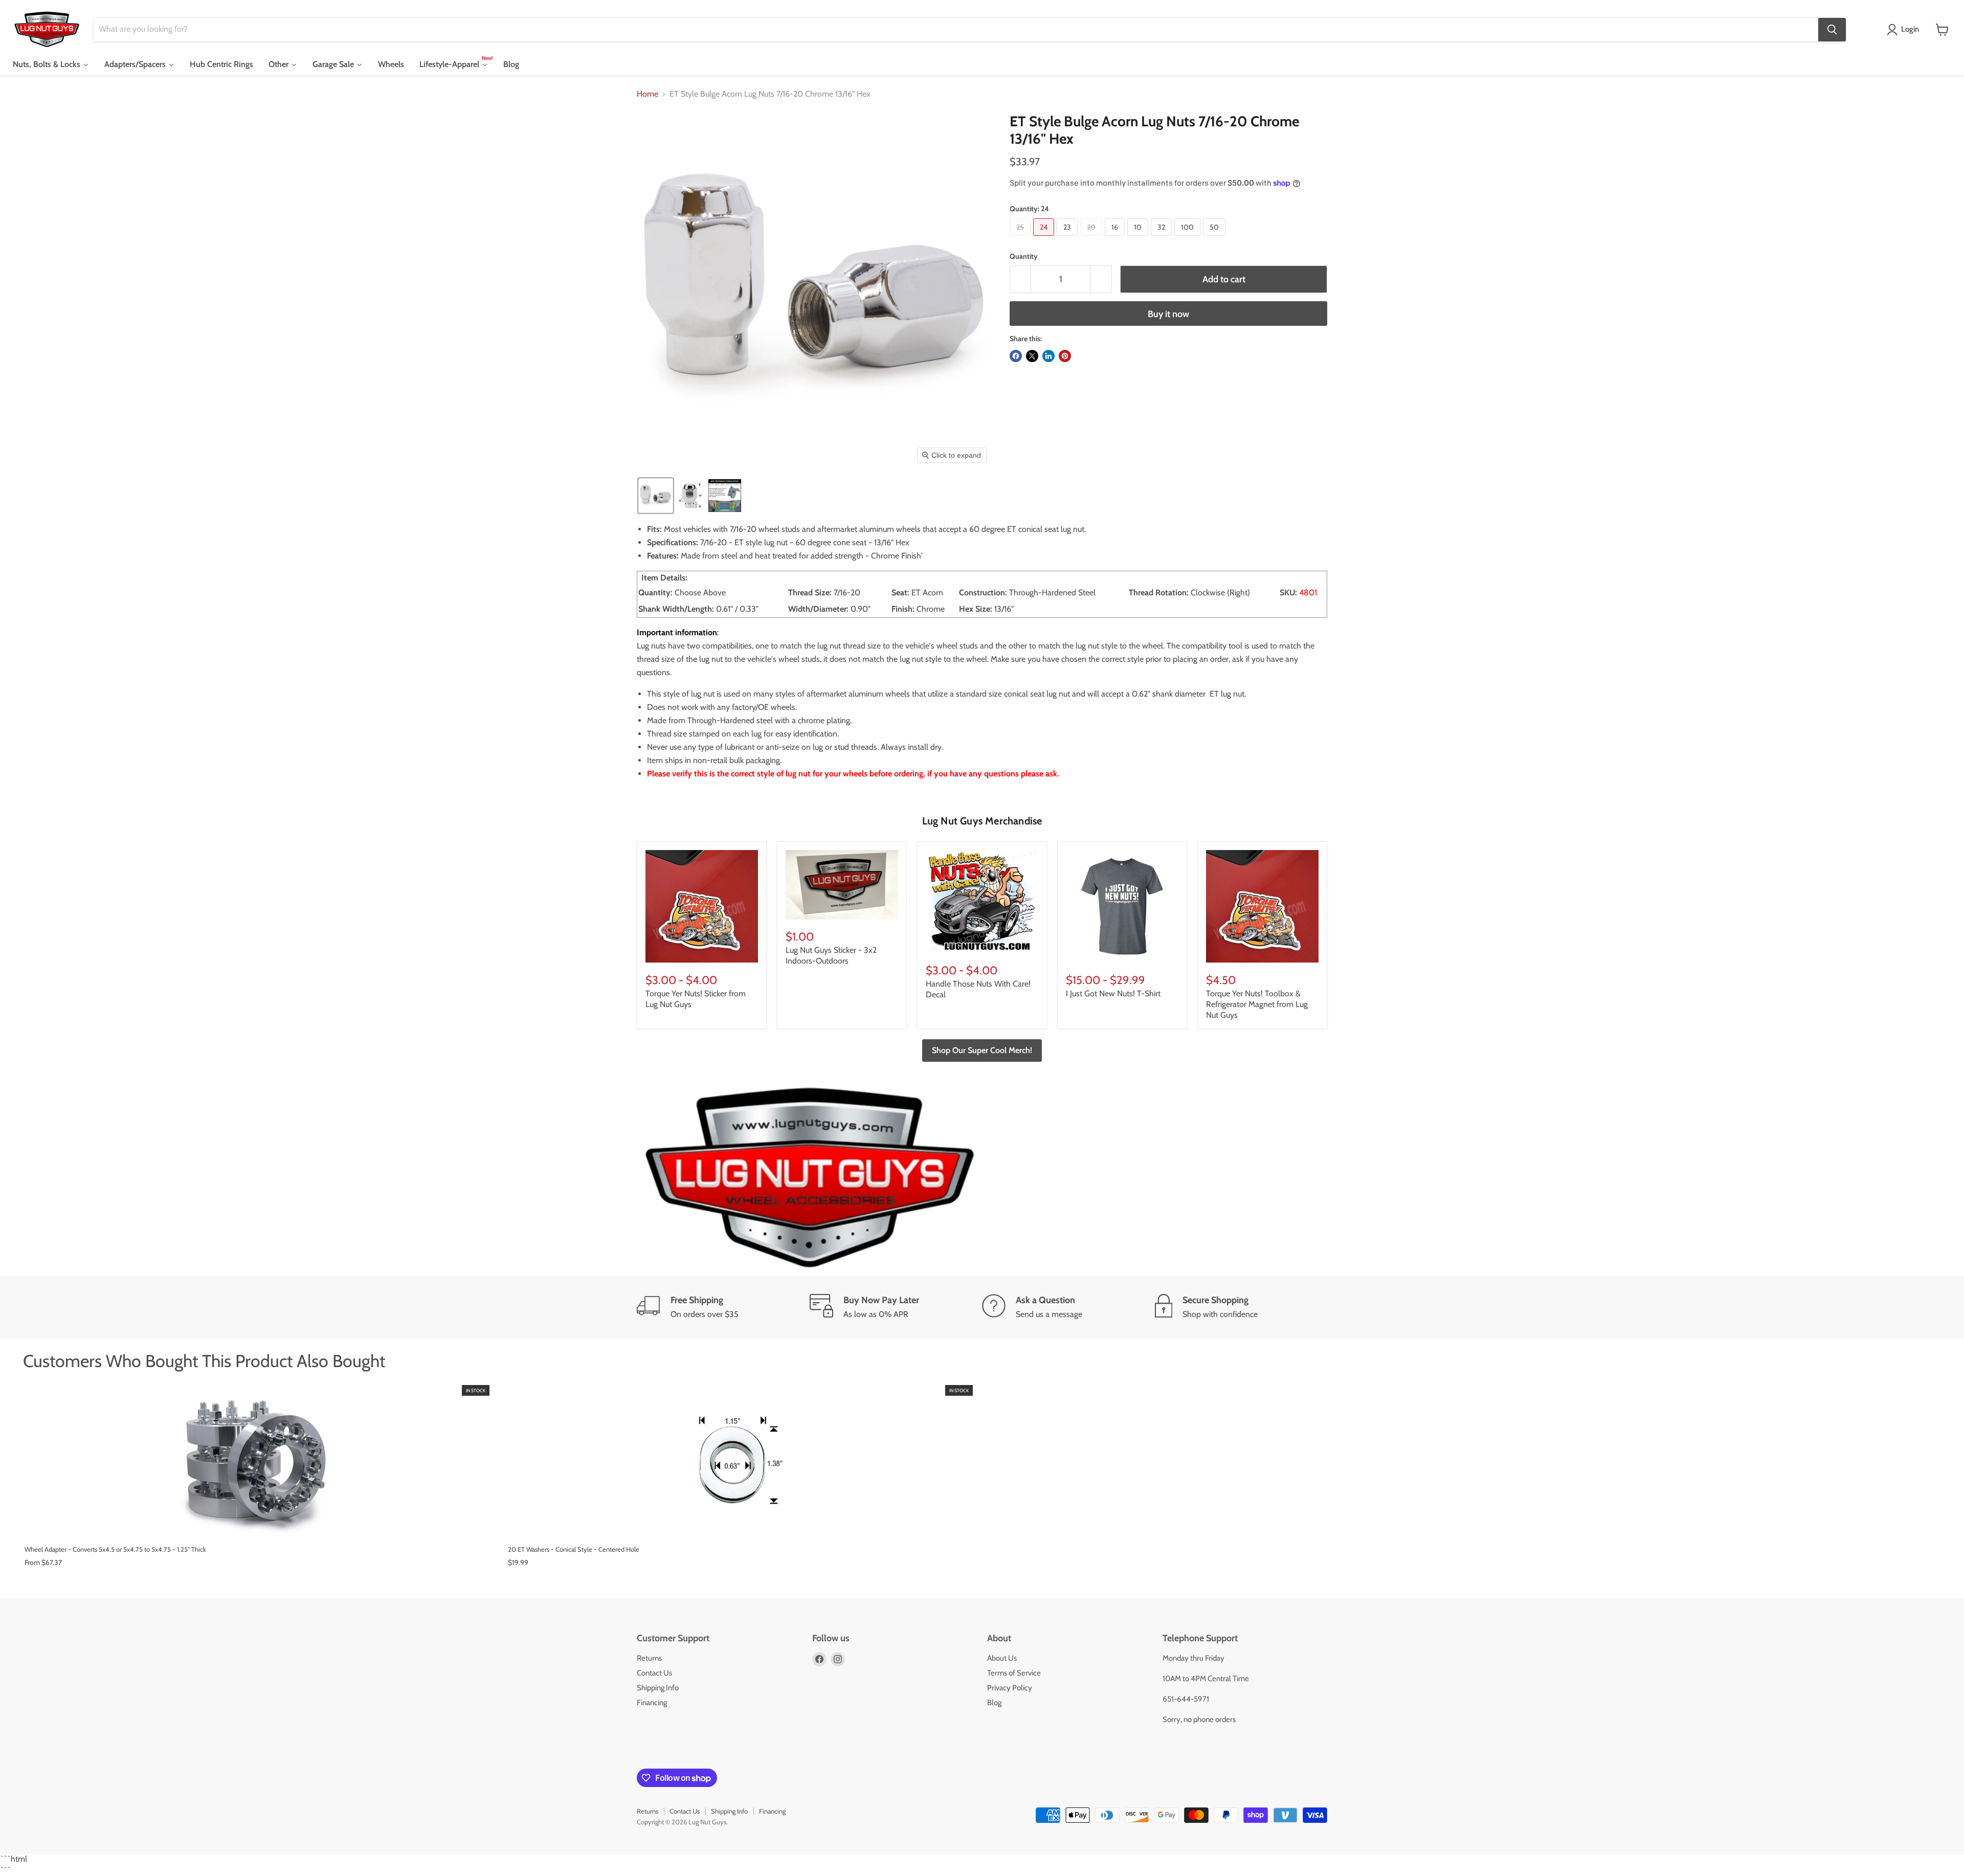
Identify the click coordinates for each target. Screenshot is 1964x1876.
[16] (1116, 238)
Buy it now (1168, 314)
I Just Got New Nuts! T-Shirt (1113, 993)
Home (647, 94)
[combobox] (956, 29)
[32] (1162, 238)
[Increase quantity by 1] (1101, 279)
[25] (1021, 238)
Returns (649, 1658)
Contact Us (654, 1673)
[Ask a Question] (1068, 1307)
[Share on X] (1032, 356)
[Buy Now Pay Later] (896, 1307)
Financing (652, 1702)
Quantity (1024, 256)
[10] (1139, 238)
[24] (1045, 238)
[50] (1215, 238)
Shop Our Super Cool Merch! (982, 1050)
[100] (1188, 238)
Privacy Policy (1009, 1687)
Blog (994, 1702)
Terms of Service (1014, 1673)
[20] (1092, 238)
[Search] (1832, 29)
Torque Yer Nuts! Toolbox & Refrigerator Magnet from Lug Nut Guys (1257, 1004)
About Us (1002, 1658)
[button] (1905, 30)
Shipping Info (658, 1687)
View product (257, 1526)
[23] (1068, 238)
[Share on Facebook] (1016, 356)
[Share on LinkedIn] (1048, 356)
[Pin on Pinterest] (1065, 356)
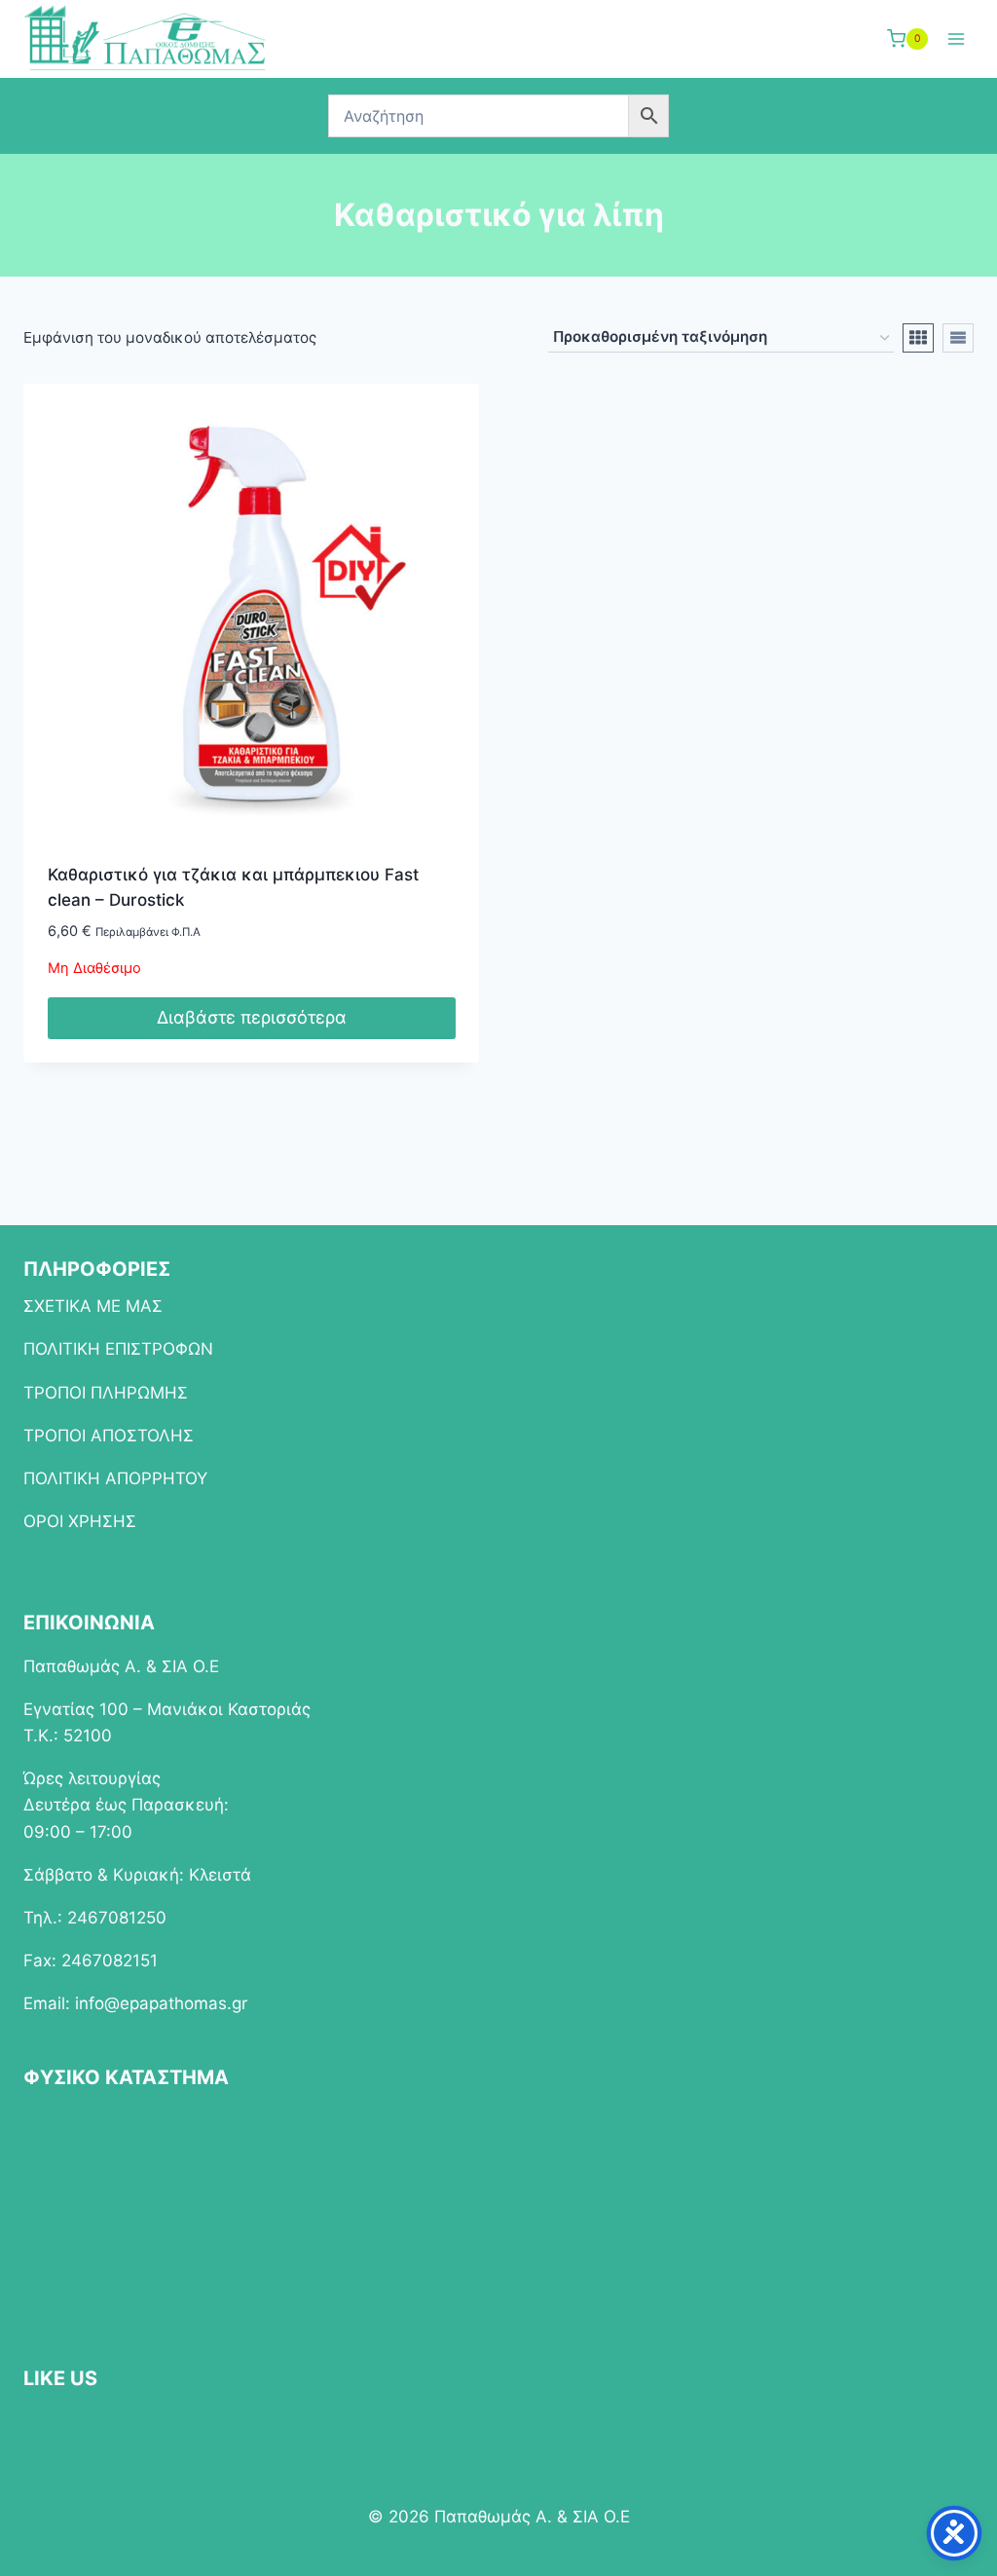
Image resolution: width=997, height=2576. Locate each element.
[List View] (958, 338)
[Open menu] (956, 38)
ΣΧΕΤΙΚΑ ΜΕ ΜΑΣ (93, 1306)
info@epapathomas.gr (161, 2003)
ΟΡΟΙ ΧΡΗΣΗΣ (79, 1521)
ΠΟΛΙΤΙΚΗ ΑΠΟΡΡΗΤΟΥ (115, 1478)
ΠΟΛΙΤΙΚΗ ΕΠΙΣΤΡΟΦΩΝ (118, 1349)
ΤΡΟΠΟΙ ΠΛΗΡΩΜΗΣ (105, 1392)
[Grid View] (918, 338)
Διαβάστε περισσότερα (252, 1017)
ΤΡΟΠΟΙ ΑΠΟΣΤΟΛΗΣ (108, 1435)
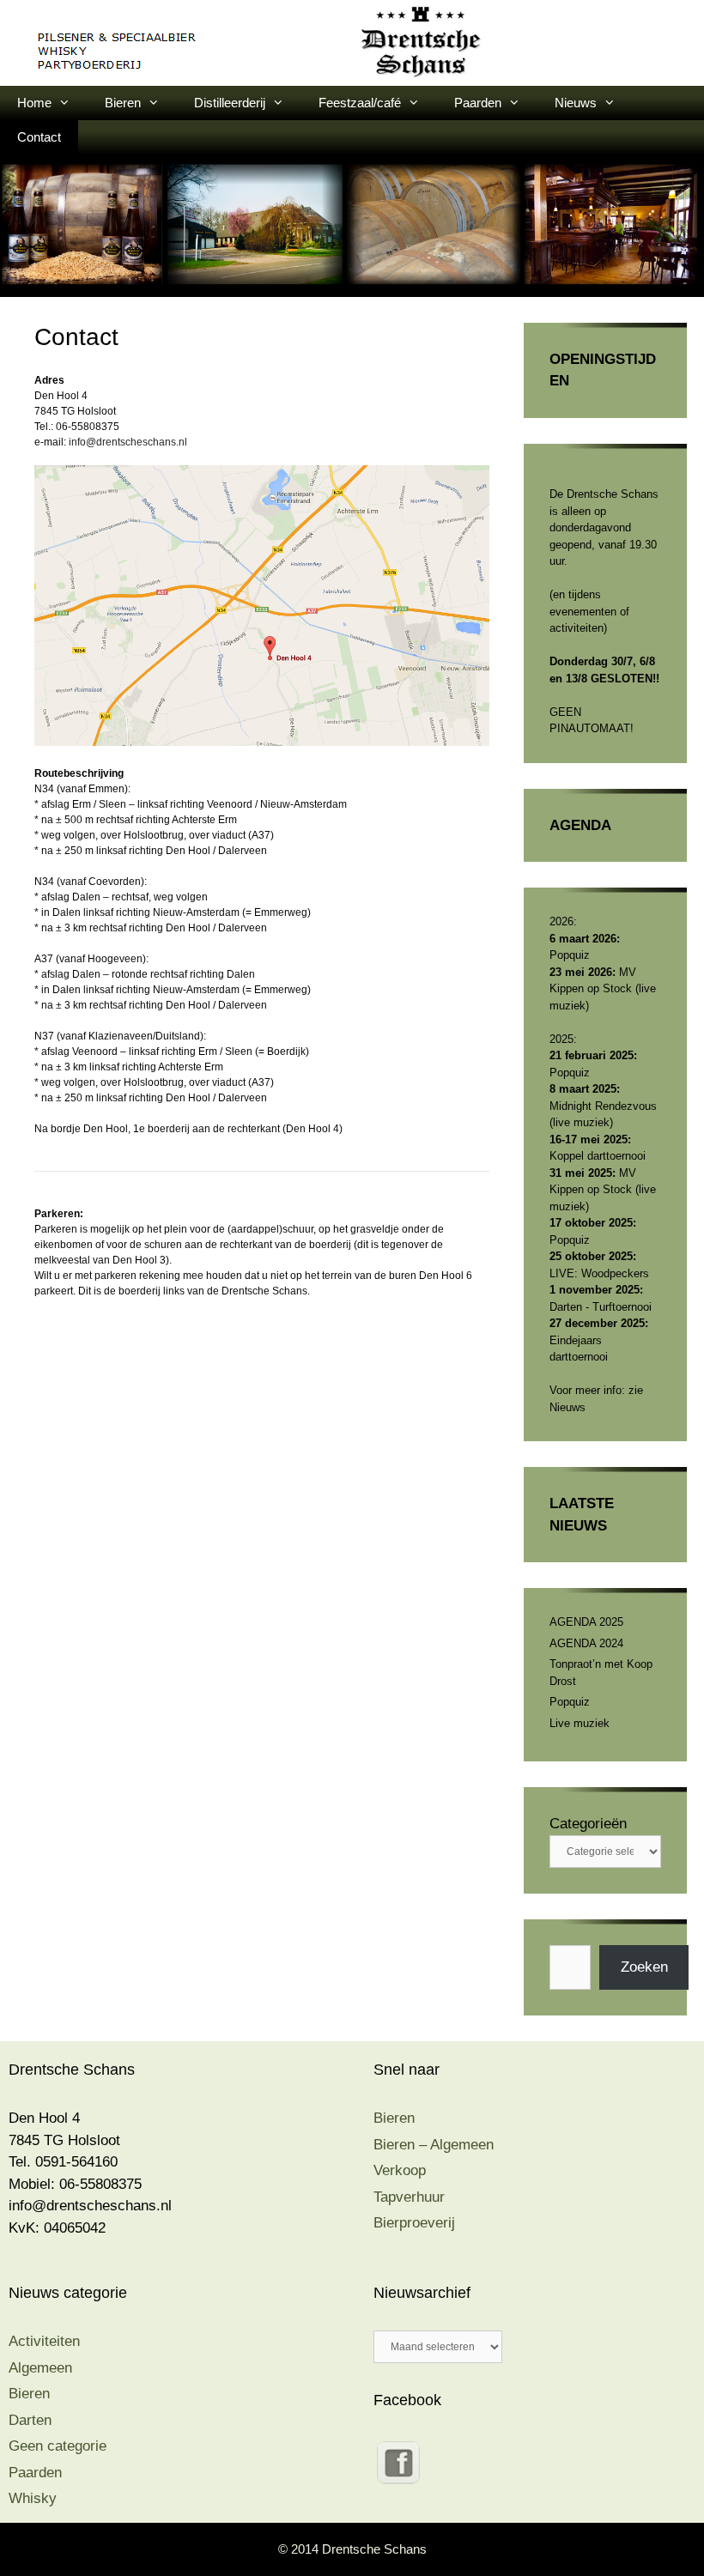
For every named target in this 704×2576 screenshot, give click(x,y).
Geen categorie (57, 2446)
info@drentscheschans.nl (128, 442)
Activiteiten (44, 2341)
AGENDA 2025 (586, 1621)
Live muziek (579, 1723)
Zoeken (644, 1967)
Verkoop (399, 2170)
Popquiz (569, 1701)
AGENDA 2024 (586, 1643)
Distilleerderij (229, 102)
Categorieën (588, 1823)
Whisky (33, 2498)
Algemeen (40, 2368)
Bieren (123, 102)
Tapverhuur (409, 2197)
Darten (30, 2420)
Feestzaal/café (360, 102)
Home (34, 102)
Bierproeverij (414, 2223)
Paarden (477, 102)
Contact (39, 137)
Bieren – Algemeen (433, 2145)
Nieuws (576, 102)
..............................
What is required: What the response needs is every entry, repeated exactly, and none of the pictures.

Exercise result:
Identify the click coordinates for each target. Screenshot is 1964x1876.
[16] (1116, 238)
Buy it now (1168, 314)
I Just Got New Nuts! T-Shirt (1113, 993)
Home (647, 94)
[combobox] (956, 29)
[32] (1162, 238)
[Increase quantity by 1] (1101, 279)
[25] (1021, 238)
Returns (649, 1658)
Contact Us (654, 1673)
[Ask a Question] (1068, 1307)
[Share on X] (1032, 356)
[Buy Now Pay Later] (896, 1307)
Financing (652, 1702)
Quantity (1024, 256)
[10] (1139, 238)
[24] (1045, 238)
[50] (1215, 238)
Shop Our Super Cool Merch! (982, 1050)
[100] (1188, 238)
Privacy Policy (1009, 1687)
Blog (994, 1702)
Terms of Service (1014, 1673)
[20] (1092, 238)
[Search] (1832, 29)
Torque Yer Nuts! Toolbox & Refrigerator Magnet from Lug Nut Guys (1257, 1004)
About Us (1002, 1658)
[button] (1905, 30)
Shipping Info (658, 1687)
View product (257, 1526)
[23] (1068, 238)
[Share on Facebook] (1016, 356)
[Share on LinkedIn] (1048, 356)
[Pin on Pinterest] (1065, 356)
Image resolution: width=997, height=2576. Locate each element.
[List View] (958, 338)
[Open menu] (956, 38)
ΣΧΕΤΙΚΑ ΜΕ ΜΑΣ (93, 1306)
info@epapathomas.gr (161, 2003)
ΟΡΟΙ ΧΡΗΣΗΣ (79, 1521)
ΠΟΛΙΤΙΚΗ ΑΠΟΡΡΗΤΟΥ (115, 1478)
ΠΟΛΙΤΙΚΗ ΕΠΙΣΤΡΟΦΩΝ (118, 1349)
ΤΡΟΠΟΙ ΠΛΗΡΩΜΗΣ (105, 1392)
[Grid View] (918, 338)
Διαβάστε περισσότερα (252, 1017)
ΤΡΟΠΟΙ ΑΠΟΣΤΟΛΗΣ (108, 1435)
For every named target in this 704×2576 screenshot, give click(x,y).
Geen categorie (57, 2446)
info@drentscheschans.nl (128, 442)
Activiteiten (44, 2341)
AGENDA 2025 (586, 1621)
Live muziek (579, 1723)
Zoeken (644, 1967)
Verkoop (399, 2170)
Popquiz (569, 1701)
AGENDA 2024 (586, 1643)
Distilleerderij (229, 102)
Categorieën (588, 1823)
Whisky (33, 2498)
Algemeen (40, 2368)
Bieren (123, 102)
Tapverhuur (409, 2197)
Darten (30, 2420)
Feestzaal/café (360, 102)
Home (34, 102)
Bierproeverij (414, 2223)
Paarden (477, 102)
Contact (39, 137)
Bieren – Algemeen (433, 2145)
Nieuws (576, 102)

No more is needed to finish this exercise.